- Records provided:

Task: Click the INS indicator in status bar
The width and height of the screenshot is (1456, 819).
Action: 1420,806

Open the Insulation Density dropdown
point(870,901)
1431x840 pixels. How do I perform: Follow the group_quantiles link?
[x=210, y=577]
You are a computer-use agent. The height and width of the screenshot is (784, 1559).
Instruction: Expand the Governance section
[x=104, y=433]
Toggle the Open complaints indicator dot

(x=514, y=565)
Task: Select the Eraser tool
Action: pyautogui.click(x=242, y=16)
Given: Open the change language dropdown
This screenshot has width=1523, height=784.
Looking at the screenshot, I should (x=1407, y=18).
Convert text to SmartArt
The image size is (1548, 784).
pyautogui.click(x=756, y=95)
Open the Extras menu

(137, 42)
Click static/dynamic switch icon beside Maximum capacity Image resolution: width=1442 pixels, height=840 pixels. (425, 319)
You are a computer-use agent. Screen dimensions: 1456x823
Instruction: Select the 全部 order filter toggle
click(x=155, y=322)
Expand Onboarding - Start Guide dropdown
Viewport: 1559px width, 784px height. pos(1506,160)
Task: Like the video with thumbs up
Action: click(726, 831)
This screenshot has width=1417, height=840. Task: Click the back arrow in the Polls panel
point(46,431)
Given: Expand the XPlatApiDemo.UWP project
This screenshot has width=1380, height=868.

- How to complete this task: Output exactly, and only, the lines running from the one that contains "Given: Expand the XPlatApiDemo.UWP project" through the last line of the entries above.

- Reply:
Given: Expand the XPlatApiDemo.UWP project
This screenshot has width=1380, height=868.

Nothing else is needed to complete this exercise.